Question

I NEED HELP LOLLL
What is the value of g(-4)?

Answer 1

Option B: 1

Explanation:

Given the piecewise-defined function rules:

`\displaystyle\mathsf{\left g(x)=\Bigg\{{{\sqrt[3]{x+5},\quad\ x\leq -4} \atop {-x^2+11,\quad\ x\:>-4}} \right. }`

The piecewise-defined function defines the rules over specific intervals of its domain.

In order to find the value of g( –4), we must first determine which piecewise-defined function applies to an input value of x = –4. This input value does not fall under the second piecewise-defined function since the input , x > –4 Thus, x = -4 is not included as part of the solution.

The piecewise-defined function that applies to g( –4) is
`\displaystyle\mathsf{g(x)=\:\sqrt[3]{x+5}}` because of the rule, "x ≤ –4."
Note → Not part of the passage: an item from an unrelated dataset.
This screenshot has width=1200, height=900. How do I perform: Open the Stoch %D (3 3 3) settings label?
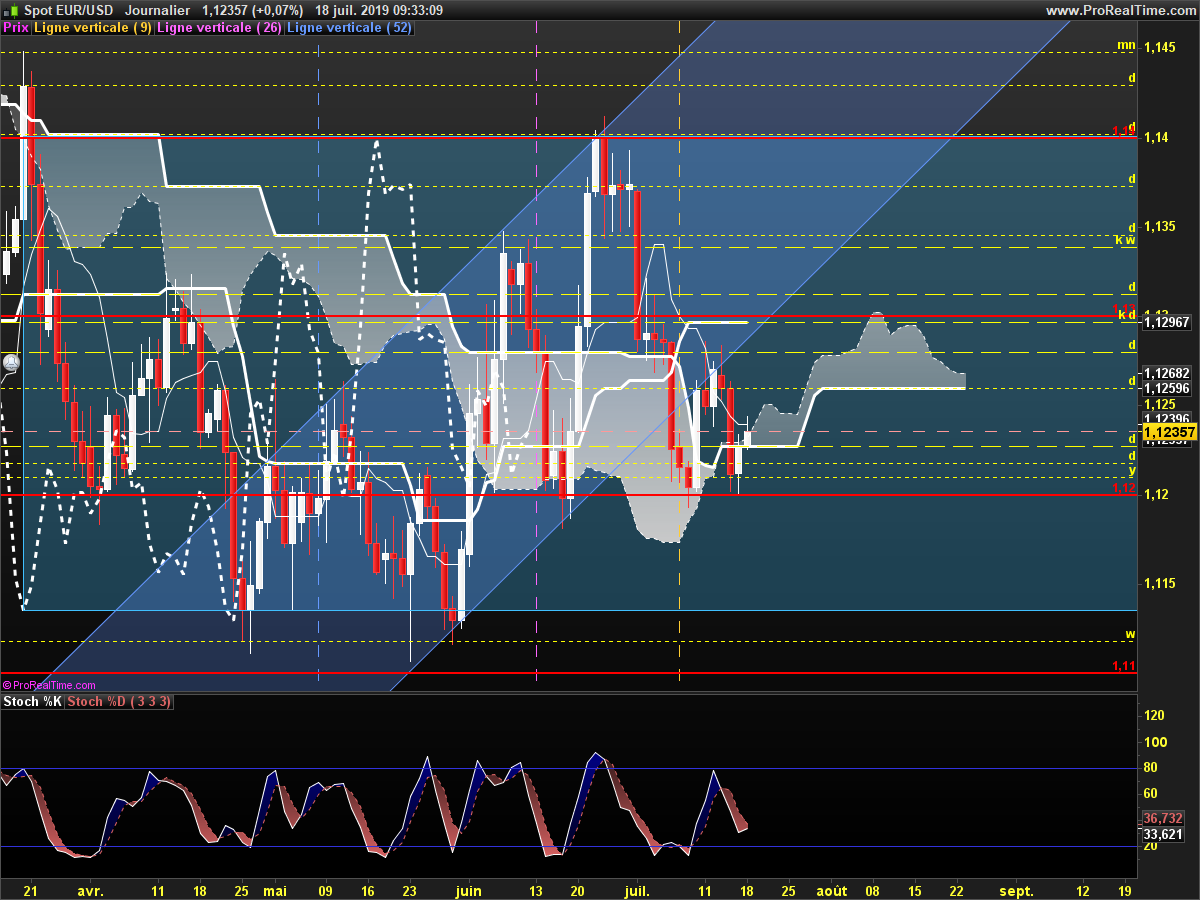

All we need to do at this point is to substitute the input value into the following piecewise-defined function:

`\displaystyle\mathsf{g(x)=\:\sqrt[3]{x+5}}`

`\displaystyle\mathsf{g(-4)=\:\sqrt[3]{-4+5}}`

`\displaystyle\mathsf{g(-4)=\:\sqrt[3]{1}}`

`\displaystyle\mathsf{g(-4)=\:1}`

Therefore, the value of g( –4) = 1, which makes Option B the correct answer.